DATA SUPPLIED:
○ ○ ○

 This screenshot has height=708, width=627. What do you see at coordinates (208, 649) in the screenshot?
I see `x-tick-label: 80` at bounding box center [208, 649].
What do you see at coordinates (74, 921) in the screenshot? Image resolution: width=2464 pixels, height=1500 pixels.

○ ○ ○

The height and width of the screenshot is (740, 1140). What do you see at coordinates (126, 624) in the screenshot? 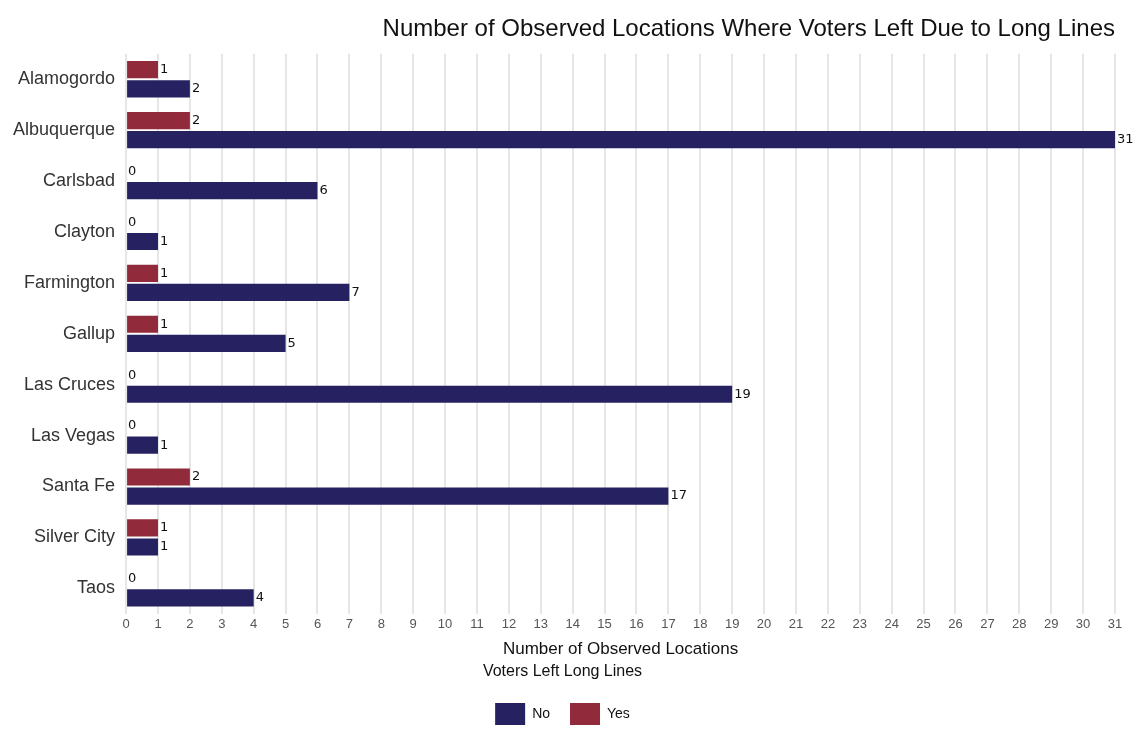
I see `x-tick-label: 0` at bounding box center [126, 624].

○ ○ ○

Which lines run from the one containing "The height and" through the one containing "center [126, 624].", both included? Reproduce them word for word, leaving out the pictures.

FINISHED EXERCISE:
The height and width of the screenshot is (740, 1140). What do you see at coordinates (126, 624) in the screenshot? 
I see `x-tick-label: 0` at bounding box center [126, 624].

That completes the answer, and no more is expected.